Work task ▸
From the first record to the last, write out each one exactly.
=== Task data ===
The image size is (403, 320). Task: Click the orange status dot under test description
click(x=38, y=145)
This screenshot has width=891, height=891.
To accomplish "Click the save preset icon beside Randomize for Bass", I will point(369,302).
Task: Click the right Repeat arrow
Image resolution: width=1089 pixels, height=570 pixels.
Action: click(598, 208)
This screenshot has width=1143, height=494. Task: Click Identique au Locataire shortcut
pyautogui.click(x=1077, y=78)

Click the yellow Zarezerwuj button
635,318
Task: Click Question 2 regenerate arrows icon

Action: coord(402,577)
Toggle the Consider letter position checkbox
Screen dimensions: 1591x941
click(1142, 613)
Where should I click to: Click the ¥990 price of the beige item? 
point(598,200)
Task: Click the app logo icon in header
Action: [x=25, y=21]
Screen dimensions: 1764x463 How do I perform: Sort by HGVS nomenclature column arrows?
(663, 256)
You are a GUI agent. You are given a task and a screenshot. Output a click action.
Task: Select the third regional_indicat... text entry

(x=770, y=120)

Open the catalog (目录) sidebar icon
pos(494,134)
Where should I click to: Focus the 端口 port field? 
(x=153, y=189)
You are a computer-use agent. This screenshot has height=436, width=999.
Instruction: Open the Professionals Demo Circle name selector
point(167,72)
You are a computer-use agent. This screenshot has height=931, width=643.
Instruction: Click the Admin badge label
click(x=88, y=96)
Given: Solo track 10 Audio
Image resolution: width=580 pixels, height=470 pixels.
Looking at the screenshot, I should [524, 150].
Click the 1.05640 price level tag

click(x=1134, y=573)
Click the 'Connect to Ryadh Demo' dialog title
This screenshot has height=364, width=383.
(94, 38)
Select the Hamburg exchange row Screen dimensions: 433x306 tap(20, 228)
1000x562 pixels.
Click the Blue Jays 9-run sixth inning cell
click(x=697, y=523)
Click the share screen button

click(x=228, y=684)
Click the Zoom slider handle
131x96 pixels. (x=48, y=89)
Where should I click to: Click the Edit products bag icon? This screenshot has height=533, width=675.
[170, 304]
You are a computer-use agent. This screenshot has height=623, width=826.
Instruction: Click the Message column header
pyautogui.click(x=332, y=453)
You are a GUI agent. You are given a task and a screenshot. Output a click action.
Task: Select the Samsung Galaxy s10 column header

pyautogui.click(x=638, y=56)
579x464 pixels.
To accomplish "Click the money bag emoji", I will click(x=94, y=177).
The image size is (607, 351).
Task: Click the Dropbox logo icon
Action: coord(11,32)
===
Written reply ▸
The image size is (403, 320). Task: Click the orange status dot under test description
click(x=38, y=145)
This screenshot has width=891, height=891.
To accomplish "Click the save preset icon beside Randomize for Bass", I will point(369,302).
Task: Click the right Repeat arrow
Image resolution: width=1089 pixels, height=570 pixels.
Action: click(598, 208)
This screenshot has width=1143, height=494. Task: Click Identique au Locataire shortcut
pyautogui.click(x=1077, y=78)

Click the yellow Zarezerwuj button
635,318
Task: Click Question 2 regenerate arrows icon

Action: coord(402,577)
Toggle the Consider letter position checkbox
Screen dimensions: 1591x941
click(1142, 613)
Where should I click to: Click the ¥990 price of the beige item? 
point(598,200)
Task: Click the app logo icon in header
Action: [x=25, y=21]
Screen dimensions: 1764x463 How do I perform: Sort by HGVS nomenclature column arrows?
(663, 256)
You are a GUI agent. You are given a task and a screenshot. Output a click action.
Task: Select the third regional_indicat... text entry

(x=770, y=120)

Open the catalog (目录) sidebar icon
pos(494,134)
Where should I click to: Focus the 端口 port field? 
(x=153, y=189)
You are a computer-use agent. This screenshot has height=436, width=999.
Instruction: Open the Professionals Demo Circle name selector
point(167,72)
You are a computer-use agent. This screenshot has height=931, width=643.
Instruction: Click the Admin badge label
click(x=88, y=96)
Given: Solo track 10 Audio
Image resolution: width=580 pixels, height=470 pixels.
Looking at the screenshot, I should [524, 150].
Click the 1.05640 price level tag

click(x=1134, y=573)
Click the 'Connect to Ryadh Demo' dialog title
This screenshot has height=364, width=383.
(94, 38)
Select the Hamburg exchange row Screen dimensions: 433x306 tap(20, 228)
1000x562 pixels.
Click the Blue Jays 9-run sixth inning cell
click(x=697, y=523)
Click the share screen button

click(x=228, y=684)
Click the Zoom slider handle
131x96 pixels. (x=48, y=89)
Where should I click to: Click the Edit products bag icon? This screenshot has height=533, width=675.
[170, 304]
You are a computer-use agent. This screenshot has height=623, width=826.
Instruction: Click the Message column header
pyautogui.click(x=332, y=453)
You are a GUI agent. You are given a task and a screenshot. Output a click action.
Task: Select the Samsung Galaxy s10 column header

pyautogui.click(x=638, y=56)
579x464 pixels.
To accomplish "Click the money bag emoji", I will click(x=94, y=177).
The image size is (607, 351).
Task: Click the Dropbox logo icon
Action: coord(11,32)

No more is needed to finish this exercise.